Она долго блуждала в красных потемках и внезапно вспомнила взрыв.
(?Взрыв?)
(!Стью!)
Франни открыла глаза. Пришел внезапный ужас. «Стью!»
А Стью сидел рядом с ее кроватью, Стью с аккуратной повязкой на руке и с ужасной царапиной, подсыхающей на щеке, половина его волос сгорела, но это был Стью, и он был жив, с ней, и когда она открыла глаза, огромное облегчение охватило его, и он сказал:
— Франни. Слава Богу.
— Ребенок, — сказала она. В горле у нее пересохло. Раздался только шепот.
Он посмотрел на нее пустым взглядом, и слепой страх охватил ее тело. Оно застыло и похолодело.
— Ребенок, — повторила она, с усилием проталкивая слова сквозь пересохшее горло. — Я потеряла ребенка?

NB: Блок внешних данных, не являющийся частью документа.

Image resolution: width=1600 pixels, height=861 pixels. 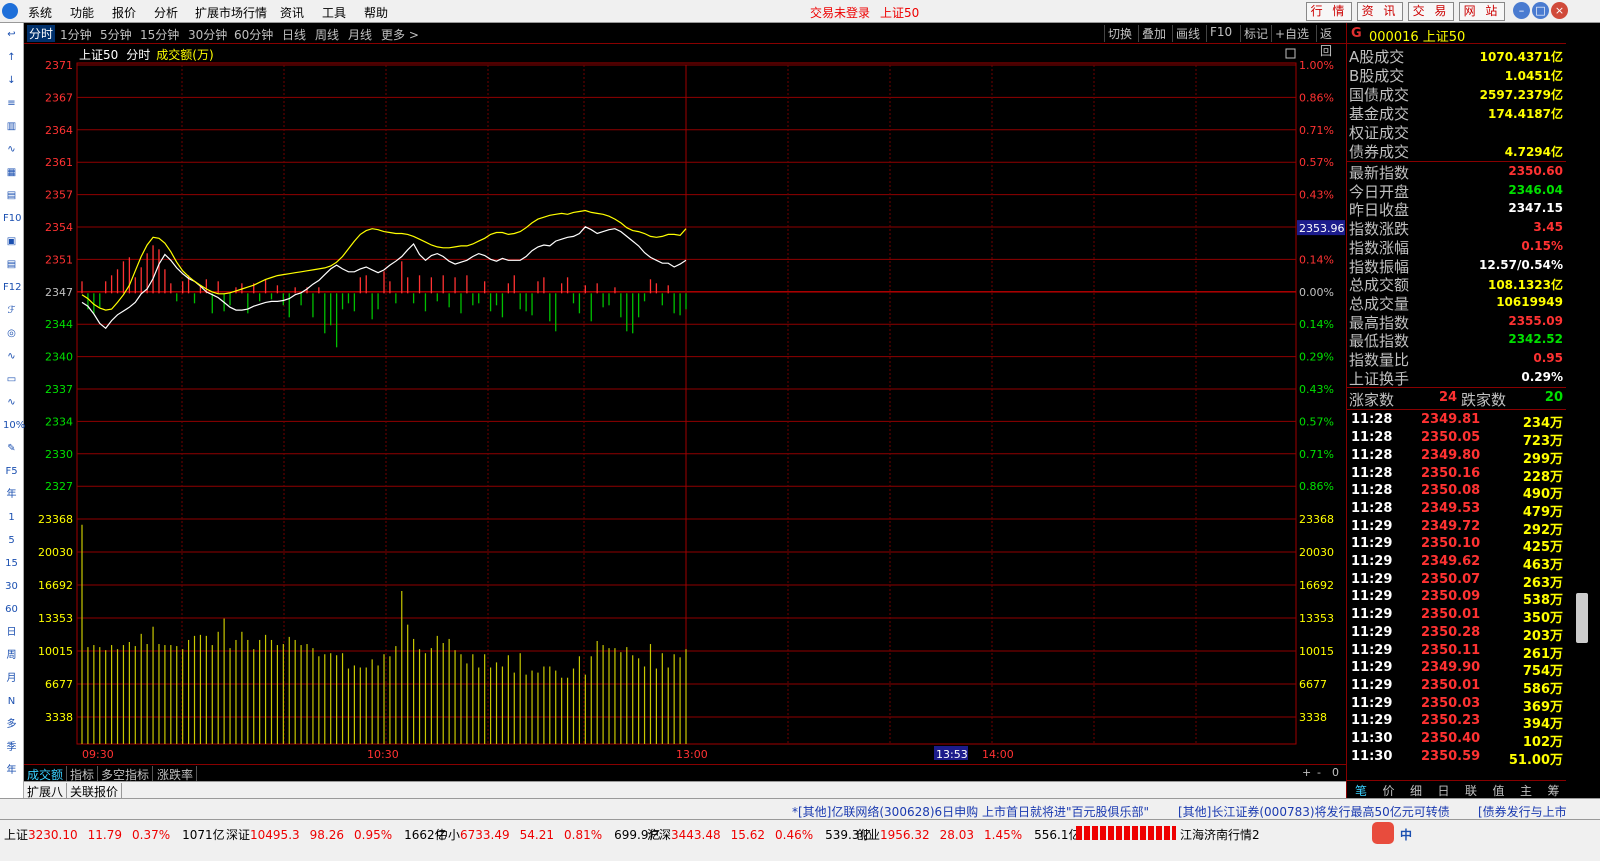 I want to click on side-tool-icon: 月, so click(x=12, y=678). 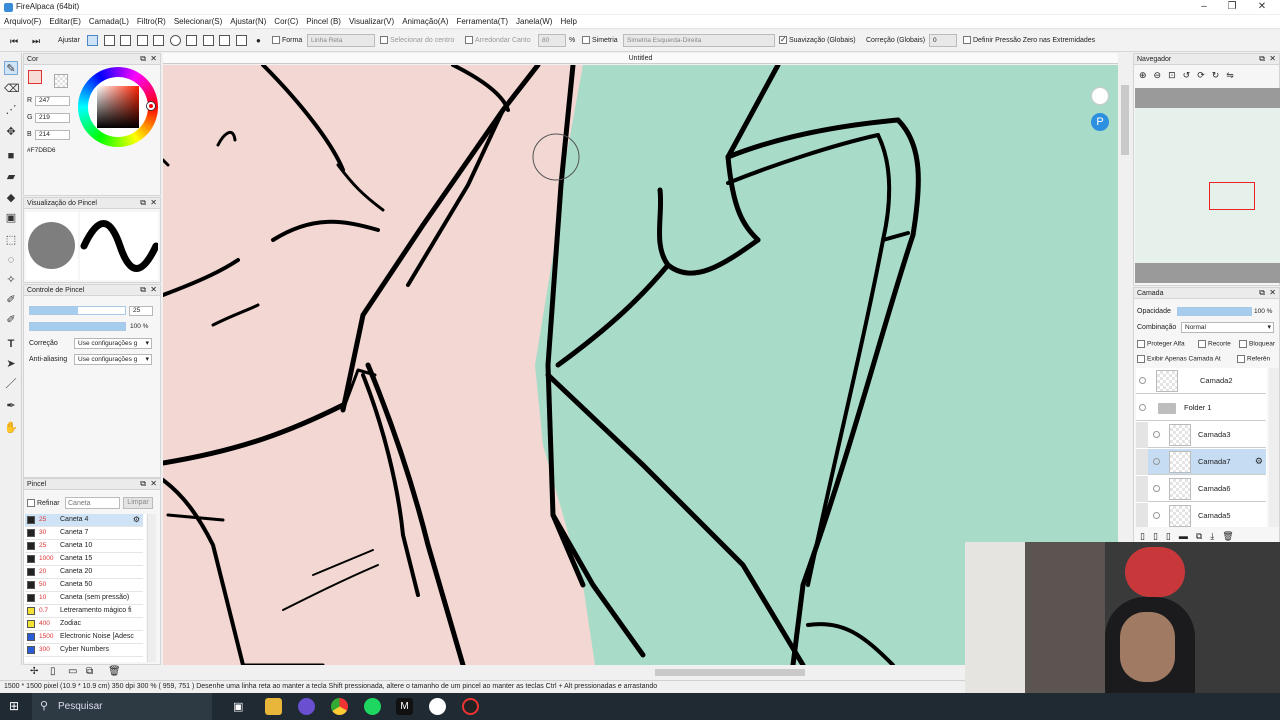 I want to click on reference-checkbox, so click(x=1241, y=359).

И тогда понимание отразилось на его лице. Он неуклюже обнял ее здоровой рукой.
— Нет, Франни, нет. Ты не потеряла ребенка.

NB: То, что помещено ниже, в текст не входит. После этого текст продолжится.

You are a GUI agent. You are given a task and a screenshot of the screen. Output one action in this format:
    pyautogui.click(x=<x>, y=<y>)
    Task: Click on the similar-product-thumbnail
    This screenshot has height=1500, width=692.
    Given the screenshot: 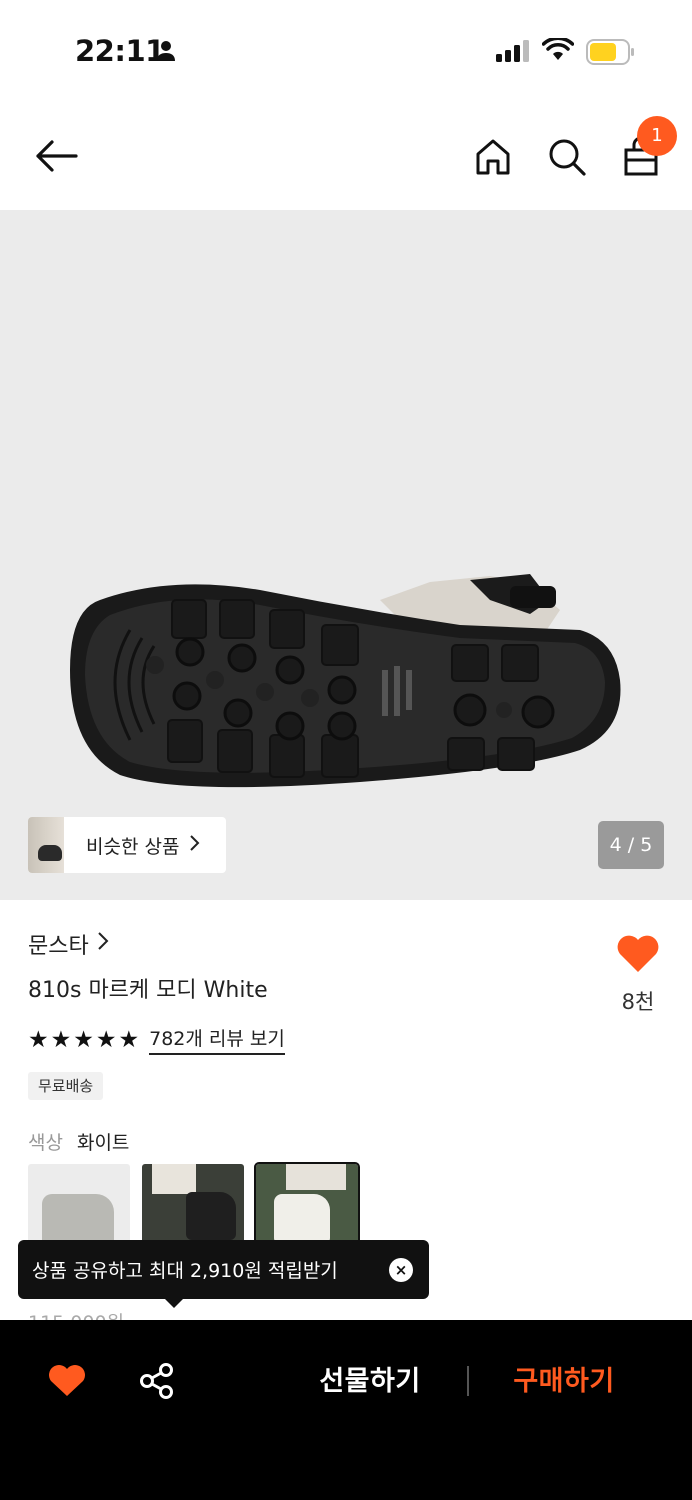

И тогда она разрыдалась — жгучие слезы катились по ее щекам, и она страстно обняла его, не обращая внимания на то, что каждый мускул ее тела, казалось, закричал от боли. Она обнимала его. Все остальное потом. Теперь же все, что было нужно ей, находилось в этой залитой солнцем комнате.
Щебет птиц доносился сквозь открытое окно.
Позже она сказала:
— Расскажи мне. Насколько плохо?
Его лицо помрачнело, на нем застыли печаль и нежелание говорить.
— Франни…
— Ник? — прошептала она и громко глотнула. — Я видела руку, оторванную руку…
— Может, лучше немного подождем…
— Нет. Мне нужно знать. Насколько ужасно?
— Семеро погибших, — глухо ответил Стью. — Мы еще удачно отделались. Все могло быть намного хуже.
— Кто, Стюарт?
Он неуклюже взял ее за руку.
— Ник был одним из них, дорогая. Там была стеклянная панель — ты знаешь, тонированное стекло, — и оно… оно… — Он замолчал, взглянув на свои руки, затем снова посмотрел на нее. — Он… мы смогли опознать его по… определенным шрамам… — Он на секунду отвернулся от нее. Франни тяжело вздохнула. Успокоившись немного, он продолжил:
— И Сью, Сьюзен Штерн. Она находилась в доме во время взрыва.
— Это… просто невозможно поверить. — Франни была потрясена.
— Это правда.
— Кто еще?
— Чед Норрис, — ответил он, и Франни снова тяжело вздохнула. Горькая слезинка скатилась из уголка глаза, она бессознательно смахнула ее.
— Эти трое находились внутри. Это как чудо — только трое. Брэд говорит, что в том шкафу было не менее восьми-девяти упаковок динамита. И Ник… он почти… когда я думаю, что он держал эту коробку из-под обуви в руках…
— Не надо, — прервала его она. — Мы же не могли ничего знать.
— Но легче от этого не становится, — ответил Стью.
Четверо других были людьми, приехавшими на мотоциклах — Андреа Терминелло, Дин Вайкофф, Дейл Педерсен и совсем юная девушка по имени Пэтси Стоун. Стью не сказал Франни, что Пэтси, которая обучала Лео игре на флейте, ударило и практически обезглавило обломком магнитофона Глена Бейтмена.
Франни кивнула, и у нее потянуло шею. При малейшем движении ее спина, казалось, так и заходится криком.